The South African National Editors’ Forum strongly condemns events which unfolded in Parliament this week during President Jacob Zuma’s State of The Nation address, which often saw journalists restricted in their work.
There was a heavy security presence consisting of members of the SAPS, SANDF and SSA – that included heavily armed military police – which created a climate of intimidation.
Some journalists were intermittently prevented from doing their jobs as SONA events unfolded, including during the dramatic ejection of parliamentarians.
Civilian clothed police officials prevented camera persons and journalists from freely moving through parliamentary corridors.
Journalists based at Parliament’s media offices were hampered from leaving and returning to their offices as a line of riot police blocked off the access road.
Police also attempted to prevent some photographers from capturing scenes in the precinct.
There appears to have been confusion by individual members of the security establishment who adopted a haphazard approach and who appeared not to be aware of assurances that the media would not be obstructed.
SANEF is deeply concerned by these events as we view it as a security crackdown on the media, in the wake of the broader securitisation of what ought to be the ‘People’s Parliament’. Security measures, including a greater role played by the State Security Agency, appear to have increased year-on-year since 2015.
At a media briefing, a week before SONA, secretary to Parliament, Gengezi Mgidlana told journalists that there’s no foundation to the securitisation of Parliament and that there’s no basis of fact to the concerns raised by the media.

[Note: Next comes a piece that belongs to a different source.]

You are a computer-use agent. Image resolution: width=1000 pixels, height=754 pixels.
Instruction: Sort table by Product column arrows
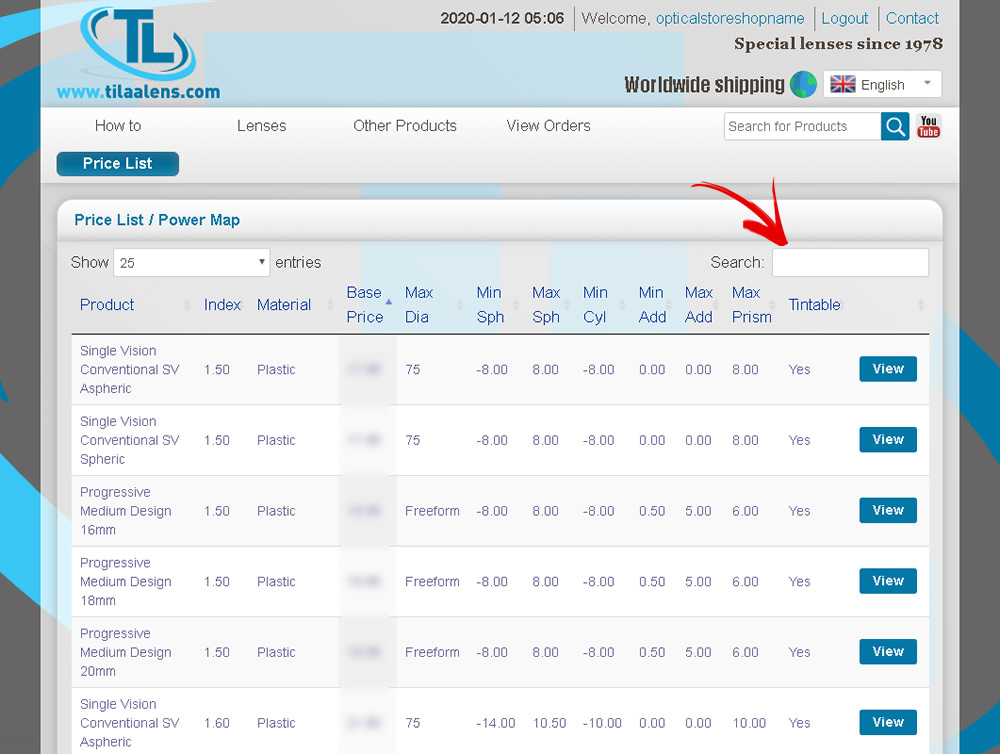(187, 305)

Throughout the build-up to SONA, Parliamentary officials dismissed all the concerns raised by both the Press Gallery Association (PGA) and SANEF, promising there would not be any restrictions on journalists who were doing their work.
National Council of Provinces chairperson Thandi Modise on the eve of SONA went a step further, saying Parliament would like the media to do their work “without fear”.
Under clause 4 of the Powers, Privileges and Immunities of Parliament and Provincial Legislatures Act, security services may only be at Parliament “under the authority” of the presiding officers.
SANEF has always understood and abided by special measures implemented in the past during special events like SONA.
SANEF calls on Parliament’s political and administrative leadership to seriously reconsider and review the progressive heightening of security measures and securitisation at Parliament.
We continue to support the PGA’s right to work in an environment free of fear and intimidation and will urgently raise this matter with parliamentary officials and the police.